Accordingly, after considering all the Robinson factors, I conclude that Robideau should not be overturned.

CONCLUSION

There was no need, other than one springing from the majority’s desire to rewrite Michigan double jeopardy jurisprudence, to overturn Robideau or determine whether Robideau or Blockburger is the appropriate test to apply. Rather, the Court of Appeals was correct. There was no evidence in this case that defendant committed the separate offenses of robbery and larceny. His armed robbery convictions violate double jeopardy.

*347Additionally, because I believe that Robideau provides the appropriate protection against multiple punishments in Michigan, I must also dissent from the majority’s decision to overturn that decision. Application of the Robinson factors supports my position.

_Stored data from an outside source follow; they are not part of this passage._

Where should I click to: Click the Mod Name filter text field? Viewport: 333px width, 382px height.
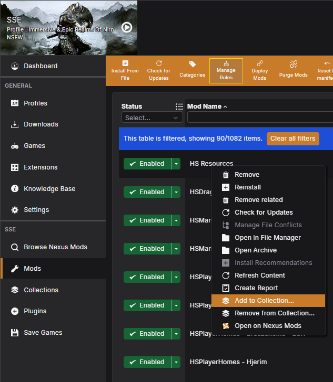pos(260,118)
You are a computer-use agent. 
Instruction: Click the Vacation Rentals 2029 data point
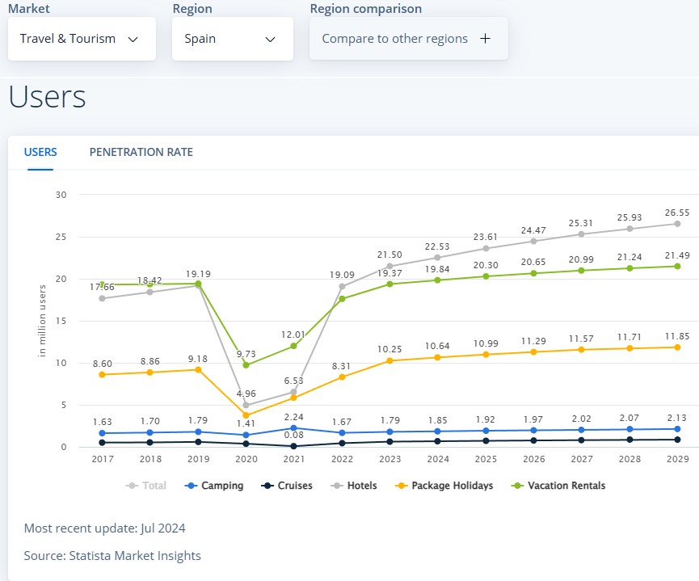(x=677, y=266)
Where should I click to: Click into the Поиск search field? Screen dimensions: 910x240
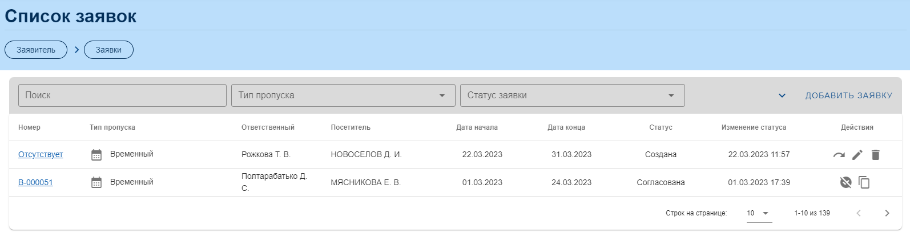coord(122,95)
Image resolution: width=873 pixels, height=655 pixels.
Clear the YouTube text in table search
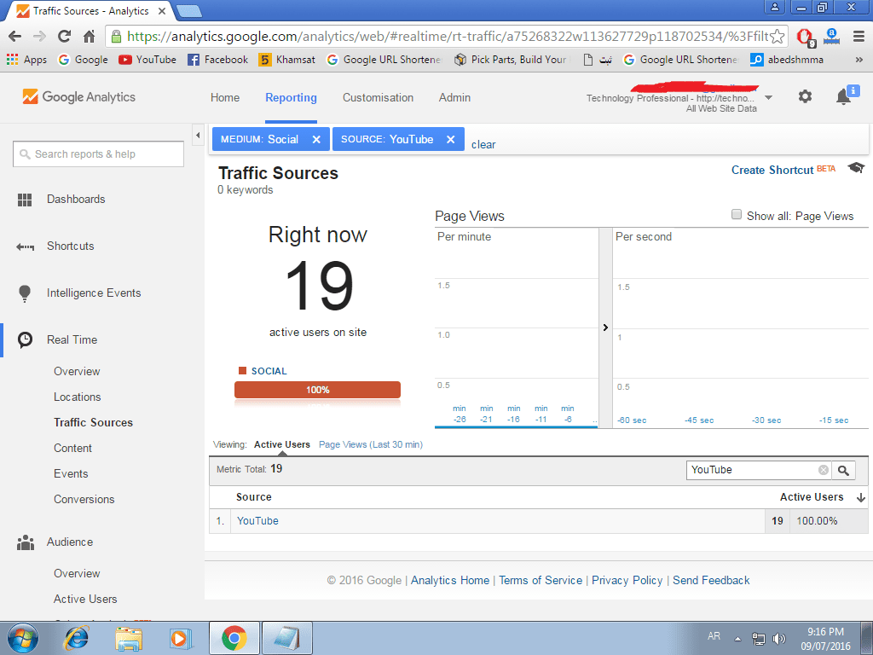coord(824,470)
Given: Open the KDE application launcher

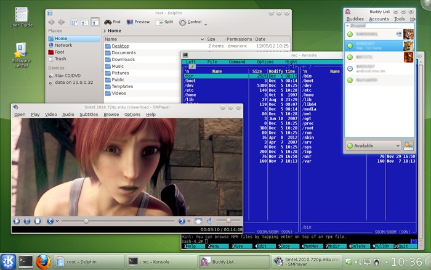Looking at the screenshot, I should 8,261.
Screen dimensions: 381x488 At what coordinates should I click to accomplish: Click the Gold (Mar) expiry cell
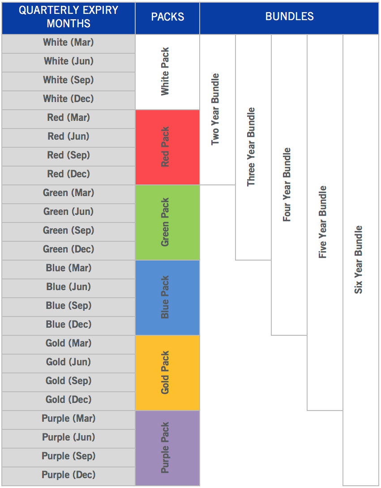click(x=68, y=343)

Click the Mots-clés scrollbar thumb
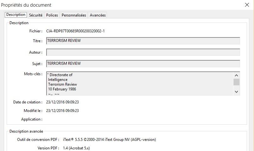click(236, 82)
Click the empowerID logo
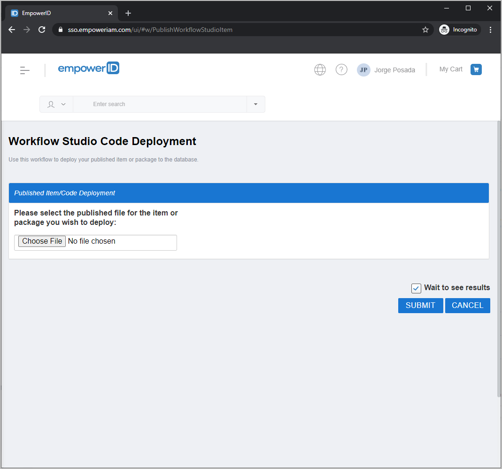This screenshot has height=469, width=502. (x=88, y=68)
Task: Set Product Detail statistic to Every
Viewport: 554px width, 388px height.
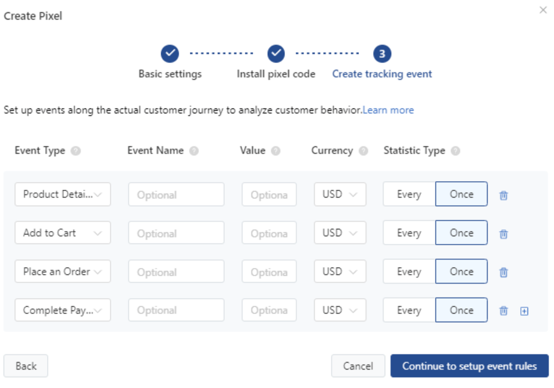Action: tap(409, 194)
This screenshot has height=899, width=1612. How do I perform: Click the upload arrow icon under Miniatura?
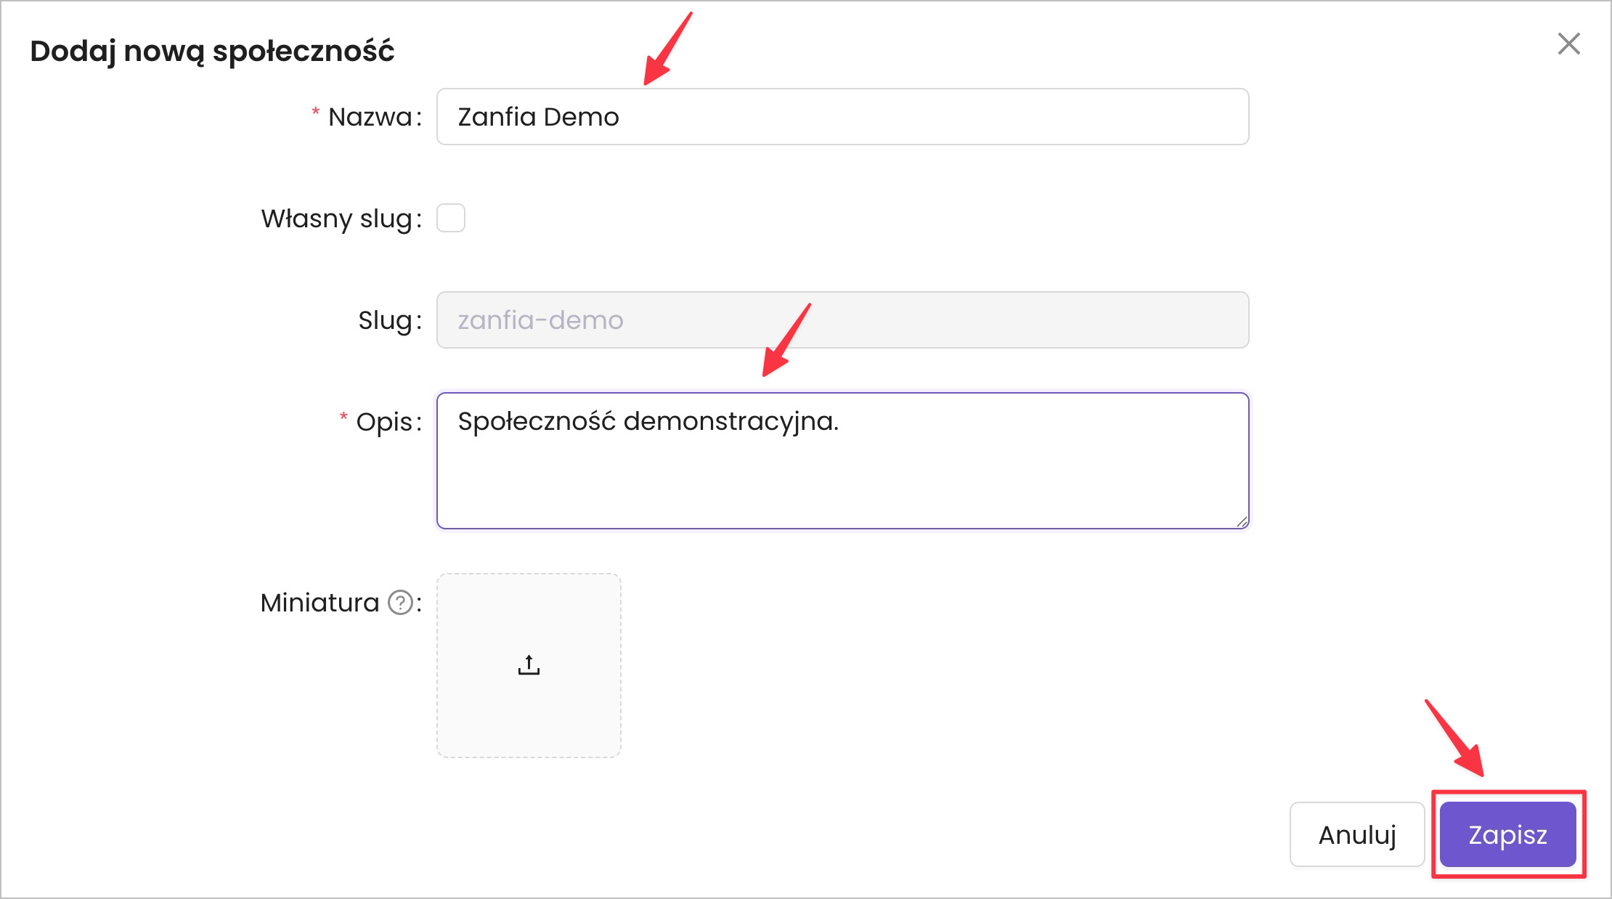pyautogui.click(x=529, y=664)
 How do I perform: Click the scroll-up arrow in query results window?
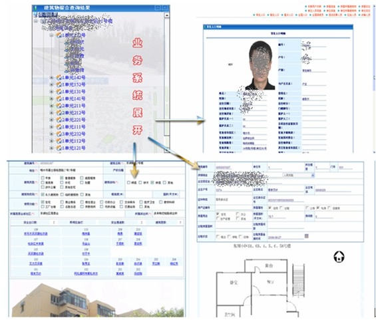point(166,15)
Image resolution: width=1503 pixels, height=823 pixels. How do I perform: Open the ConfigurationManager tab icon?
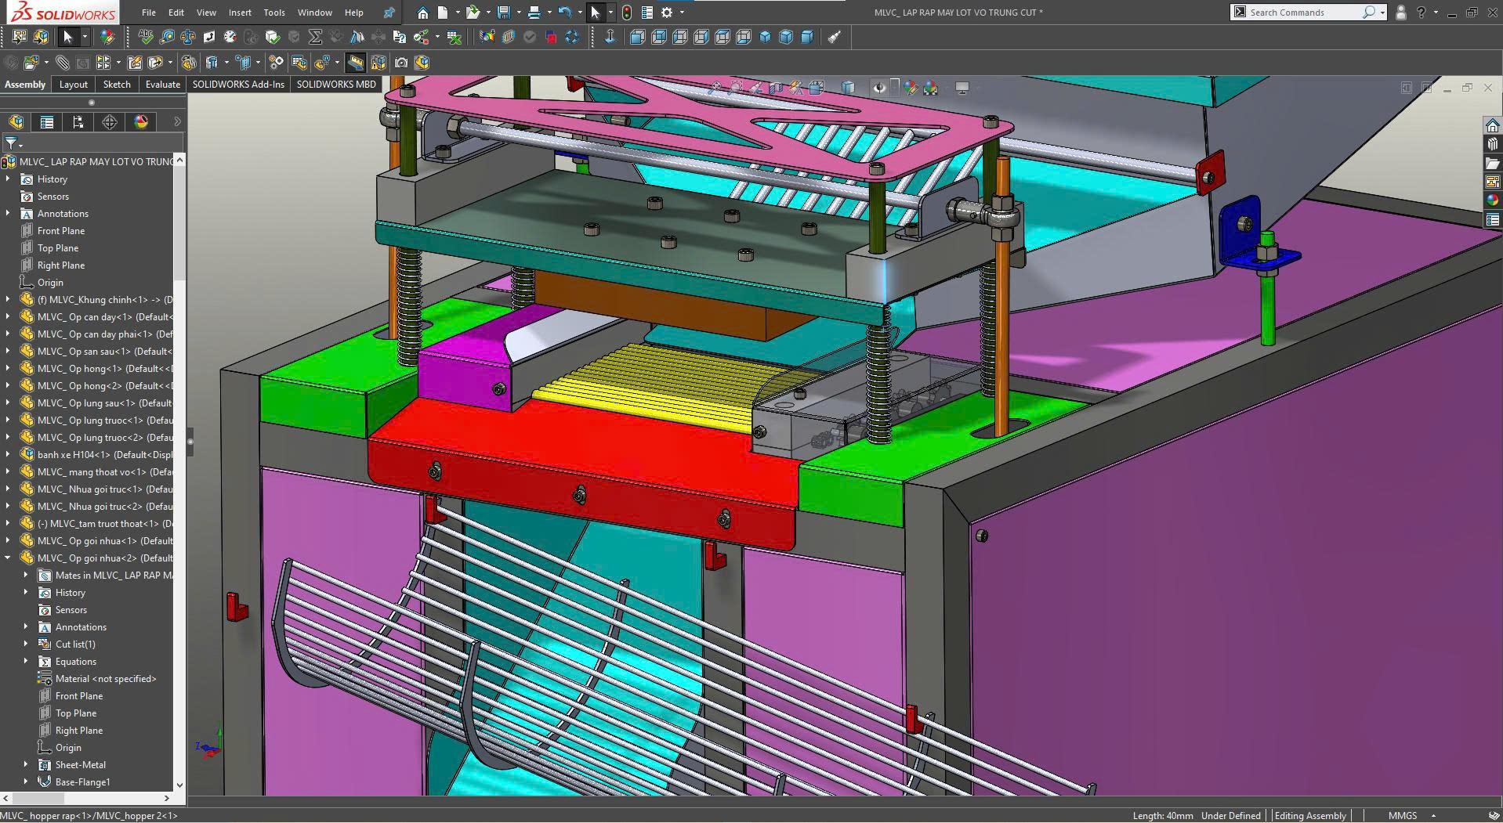coord(78,122)
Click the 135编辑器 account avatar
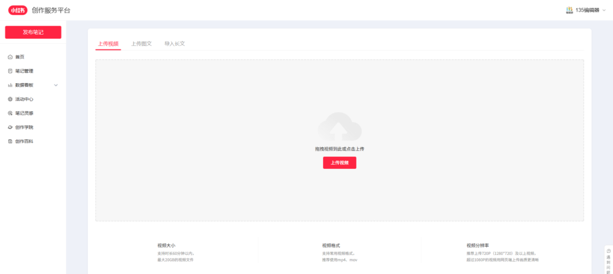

I would affirm the Court of Appeals judgment and vacate defendant’s two convictions for armed robbery and the two corresponding convictions for felony-firearm, as well as the sentences for those convictions.

MCL 750.316(1)(b).

MCL 750.529.

MCL 750.227b.

The majority notes that its approach to double jeopardy will better ensure that criminal perpetrators be punished for all, not merely some, of their offenses. A telling flaw that I find with the majority’s approach is that, in its zeal, it will at times punish a defendant twice for the same offense.

Blockburger v United States, 284 US 299; 52 S Ct 180; 76 L Ed 306 (1932).

Const 1963, art 1, § 15.

US Const, Am V

In Benton v Maryland, 395 US 784; 89 S Ct 2056; 23 L Ed 2d 707 (1969), the United States Supreme Court held that the federal Double Jeopardy Clause was applicable to actions by the states.

Justice Young wrote the majority opinion, which was signed by then-Chief Justice Corrigan and Justices Weaver, Taylor, and Markman.

Justice Cavanagh wrote the dissent, and I signed it, as well.

Justice Weaver wrote the majority opinion, which was signed by Chief Justice Taylor and Justices Corrigan, Young, and Markman.

Justice Cavanagh concurred with my dissent. Id. at 191 (Cavanagh, J., dissenting).

The majority claims that I would overrule all of the existing double jeopardy jurisprudence. This is inaccurate. My concern is simply with the majority’s contributions to our double jeopardy jurisprudence. In that regard, I have consistently dissented. As I noted in my dissents in Davis, Nutt, and in this case, I would have upheld Michigan’s double jeopardy jurisprudence as it existed before the instant majority began mangling it.

Robinson v Detroit, 462 Mich 439; 613 NW2d 307 (2000).

It is worth noting that the same majority that overrules Robideau today set forth in Robinson the test for departing from the rule of stare decisis. Notwithstanding the fact that it created this test, the majority pays little attention to it and instead goes through the Robinson factors in a footnote.

Specifically, this Court set forth a nonexhaustive fist of considerations:

Statutes prohibiting conduct that is violative of distinct social norms can generally he viewed as separate and amenable to permitting multiple punishments. A court must identify the type of harm the Legislature intended to prevent. Where two statutes prohibit violations of the same social norm, albeit in a somewhat different manner, as a general principle it can be concluded that the Legislature did not intend multiple punishments. ...
A further source of legislative intent can be found in the amount of punishment expressly authorized by the Legislature. [Robideau, 419 Mich at 487.]

469 Mich at 565 (Cavanagh, J., dissenting).